[Early acute liver injury in paraquat poisoning rats].

OBJECTIVE

To observe hepatocellular apoptosis and inflammatory cytokines expression and their mechanisms after paraquat poisoning in rat.

METHODS

Forty Wistar rats were divided into control group (n=8) and model group (n=32) by random number table. Rats in model group were intraperitoneally injected with 30 mg/kg 20% paraquat concentrate, while those in control group were injected with normal saline. 0.5, 1, 3, 7 days after reproduction of the model, 8 rats were sacrificed, and blood was collected from inferior vena cava and hepatic tissue was harvested. The serum levels of interleukin-1β (IL-1β) and tumor necrosis factor-α (TNF-α) were determined by enzyme-linked immunosorbent assay (ELISA). The mRNA expressions of IL-1β, TNF-α, inducible nitric oxide synthase (iNOS) and p53 were determined by reverse transcription-polymerase chain reaction (RT-PCR). Cysteine-containing aspartate-specific proteases (caspase-3, -8, -9, -12) activity in hepatic tissue was determined on the 3rd day with chromogenic substrate method.
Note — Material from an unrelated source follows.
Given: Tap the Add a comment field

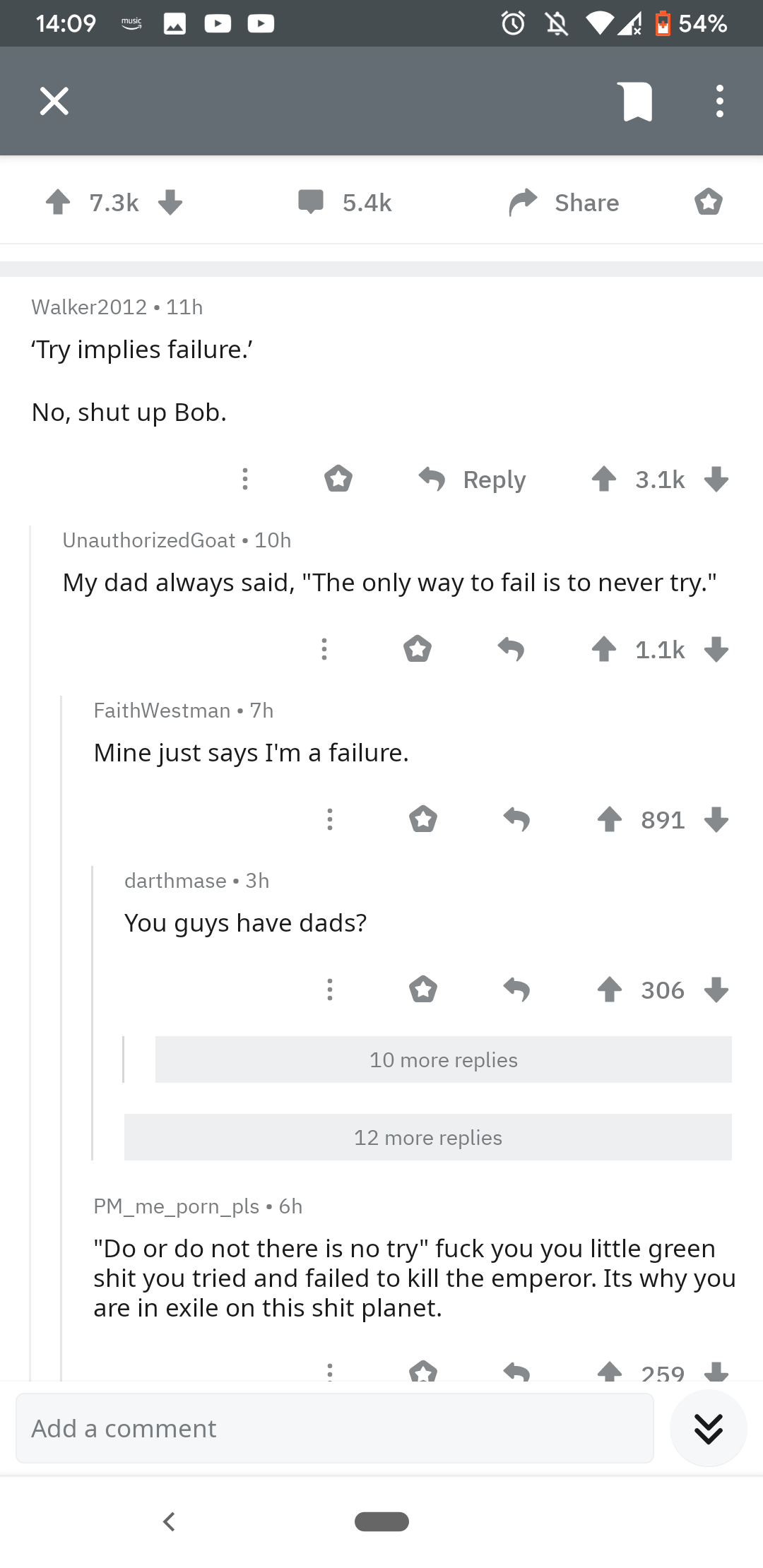Looking at the screenshot, I should point(335,1428).
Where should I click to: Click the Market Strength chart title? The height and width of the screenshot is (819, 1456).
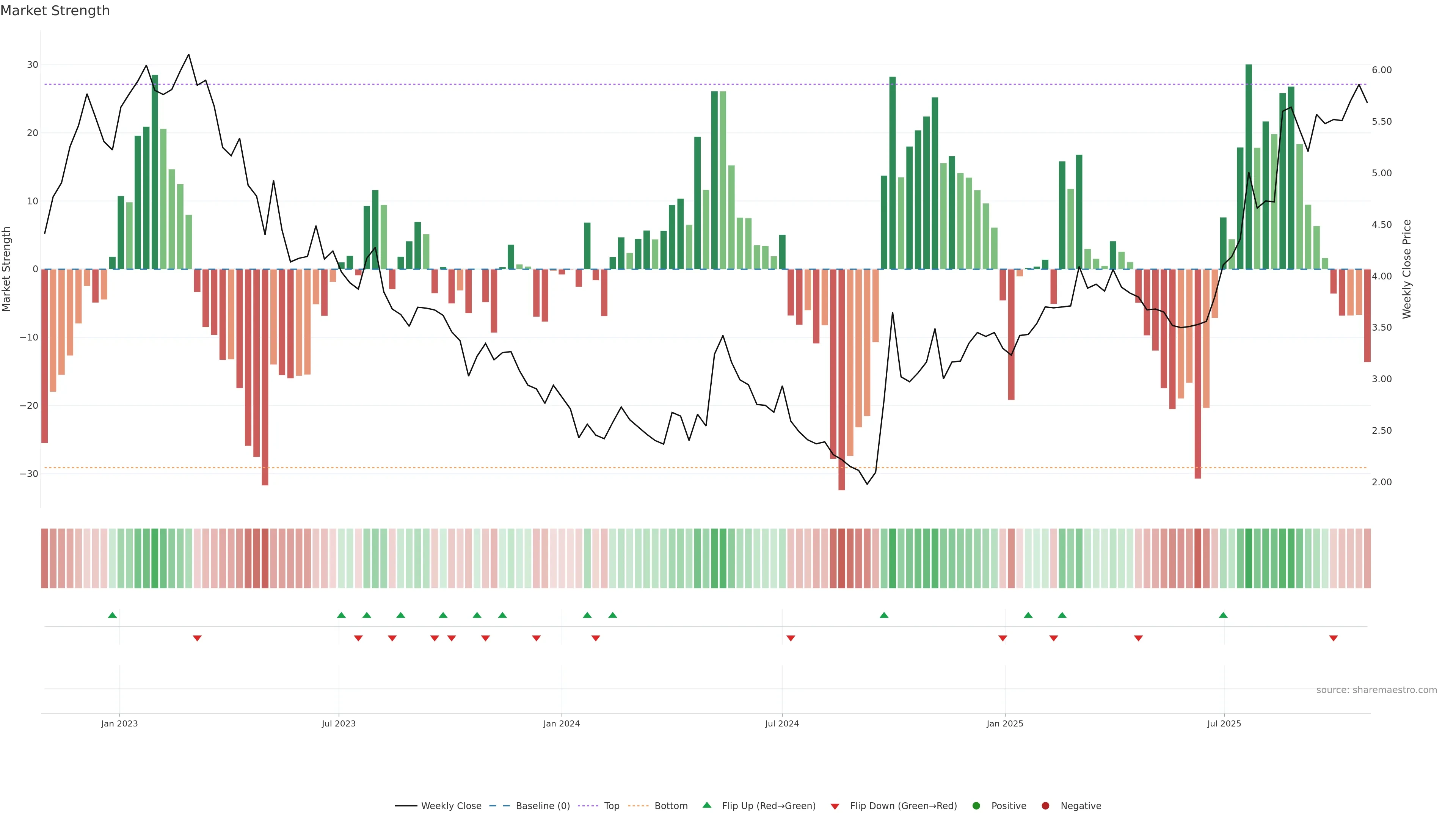coord(55,11)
The liver histopathological changes were observed after hematoxylin-eosin (HE) staining.

RESULTS

In model group, hepatic tissue showed extensive necrosis with inflammatory cell infiltration in time dependant manner. Serum IL-1β and TNF-α levels were significantly higher in model group half a day after reproduction than those in control group (IL-1β: 220.13 ± 69.74 ng/L vs. 0.14 ± 0.03 ng/L, TNF-α: 102.66 ± 26.43 ng/L vs. 0.16 ± 0.02 ng/L, P<0.01 and P<0.05), and peaked on the 3rd day and 1st day (IL-1β: 423.72 ± 153.11 ng/L, TNF-α: 690.35 ± 229.64 ng/L). They then decreased gradually, but were still significantly higher than those in control group on the 7th day (IL-1β: 357.47 ± 87.28 ng/L, TNF-α: 12.39 ± 5.06 ng/L, both P<0.05). The contents of IL-1β, TNF-α and iNOS mRNA expressions in hepatic tissue were significantly higher than those in control group, and the highest values were seen on the 1st day, the 1st day, and the 3rd day [IL-1β mRNA (gray value): 1.569 ± 0.057 vs. 0.123 ± 0.016, TNF-α mRNA (gray value): 0.683 ± 0.077 vs. 0.261 ± 0.025, iNOS mRNA (gray value): 3.259 ± 0.135 vs. 0.002±0.001, P<0.05 or P<0.01]. There was no difference in p53 mRNA expression between model group and control group at early stage, and both of them showed low expression, and p53 mRNA expression was significantly higher in model group on the 7th day (gray value: 2.959±0.086 vs. 0.263±0.032, P<0.01). In model group, caspase activity in liver tissue were significantly higher on the 3rd day than those in control group (caspase-3: 857.25±309.26 pmol/mg vs. 169.73±48.21 pmol/mg, caspase-8: 199.18±61.41 pmol/mg vs. 32.26±11.09 pmol/mg, caspase-9: 321.62±80.73 pmol/mg vs. 90.38±29.76 pmol/mg, caspase-12: 413.13±89.77 pmol/mg vs. 26.73±9.86 pmol/mg, all P<0.01).

CONCLUSIONS

Paraquat can cause acute liver injury in rats, with caspase-3, -8, -9, -12 activities markedly enhanced, and liver injury may be associated with an early high expression of TNF-α, iNOS and p53 gene.